Several times during the construction process, I’d asked her what she was going to do with the old house that now stood adjacent to the new one. Amongst other options, she’d considered keeping it and renting it out and keeping it empty for me to live in when I come back to live here someday. (She can be quite a wishful thinker and a sweet talker!) I told her that wasn’t necessary because I had no idea if or when that day would come, and she told me, "You stay in that house when you come back for your honeymoon, then.” Again, I advised her not to hold her breath. In the end, she sold the house for 60,000 THB to a company that would come, tear it down and take it away.
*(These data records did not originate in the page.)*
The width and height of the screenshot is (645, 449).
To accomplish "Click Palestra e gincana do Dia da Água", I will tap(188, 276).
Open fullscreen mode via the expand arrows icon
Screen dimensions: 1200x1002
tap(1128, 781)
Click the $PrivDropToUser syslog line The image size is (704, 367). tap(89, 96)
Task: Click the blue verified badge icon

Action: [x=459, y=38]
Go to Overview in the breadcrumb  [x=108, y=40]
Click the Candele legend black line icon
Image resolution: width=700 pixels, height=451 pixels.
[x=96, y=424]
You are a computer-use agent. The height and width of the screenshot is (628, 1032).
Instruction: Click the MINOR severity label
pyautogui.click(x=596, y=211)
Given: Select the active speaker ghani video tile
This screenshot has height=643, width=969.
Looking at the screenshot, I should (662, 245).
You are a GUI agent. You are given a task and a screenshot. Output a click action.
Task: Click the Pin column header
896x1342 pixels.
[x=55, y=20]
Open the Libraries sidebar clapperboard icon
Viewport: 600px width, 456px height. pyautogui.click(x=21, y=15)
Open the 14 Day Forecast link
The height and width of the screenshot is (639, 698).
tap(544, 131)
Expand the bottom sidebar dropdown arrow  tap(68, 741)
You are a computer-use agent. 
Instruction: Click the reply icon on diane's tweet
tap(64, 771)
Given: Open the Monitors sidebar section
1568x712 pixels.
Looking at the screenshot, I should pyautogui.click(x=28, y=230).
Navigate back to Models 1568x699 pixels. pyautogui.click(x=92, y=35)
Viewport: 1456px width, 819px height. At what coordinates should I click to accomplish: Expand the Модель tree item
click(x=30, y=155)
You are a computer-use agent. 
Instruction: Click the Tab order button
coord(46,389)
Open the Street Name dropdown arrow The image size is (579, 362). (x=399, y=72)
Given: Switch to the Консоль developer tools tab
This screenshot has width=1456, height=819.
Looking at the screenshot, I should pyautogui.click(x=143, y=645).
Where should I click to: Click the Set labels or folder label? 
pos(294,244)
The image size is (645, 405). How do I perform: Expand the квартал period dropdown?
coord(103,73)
I happened to be going to her house for dinner the same night the company arrived with workers and trucks and I watched as they finished the “demolition.” It wasn’t what I expected. There were no wrecking balls or backhoes. Instead, the workers dismantled the house board by board. Very few nails had been used in its construction. Most of the wood planks fit together with tongue and groove joints. Essentially, the house was constructed to be deconstructed. The planks were stacked in the truck beds and the whole big house fit into the back of two trucks.
My friend told me that the house was being moved to Ayutthaya. The company would refurbish worn out boards, repair termite damage and chemically treat it to prevent reinfestation. They would restain the wood and rebuild the entire structure a few hundred kilometers away. Brilliant, I thought.
As I watched the final pieces of her house get loaded onto the trucks and the two trucks pull away, I felt nostalgic and sad. It seemed so unceremonious. I watched my friend casually watch her home of 16 years drive away and, as if it were any other day, and before the trucks were fully out of site, she cheerfully urged me into the new kitchen where we’d make pumpkin curry and start the rice.
Watching the trucks disappear, I thought about all nights we made pumpkin curry and shared dinner in that flattened house. I had only been here 16 months and she had lived there 16 years. I began to cry when I watched the place where I had felt the most understood, the most accepted, and the most loved during these disorientating past 16 months disappear down the road. I thought of all the crazy misunderstandings and fun times we’d shared there. It was difficult saying goodbye to my one place of refuge, where I knew I would I always feel safe, sane, included, sought to be understood and would be met with patience and non-judgment, and where everything was “no problem!”
My friend noticed that I was crying and sympathetically laughed at my sentimentality. “Mai pen rai. Mai pen rai”
“Aren’t you sad? Just a little?” I asked her.
“Yes, a tiney, tiney bit. Not really sad, though, I’ll be with it again in my next life!”*
The trucks drove out of site and she took me by the shoulder and we walked together into the new kitchen. She handed me a tissue to wipe my eyes, tofu, a cutting board and a knife.
We had dinner to make in this life.
*Sia Jai niiet dioayng. Dah, mai pen rai, ja die jur mai chat naa!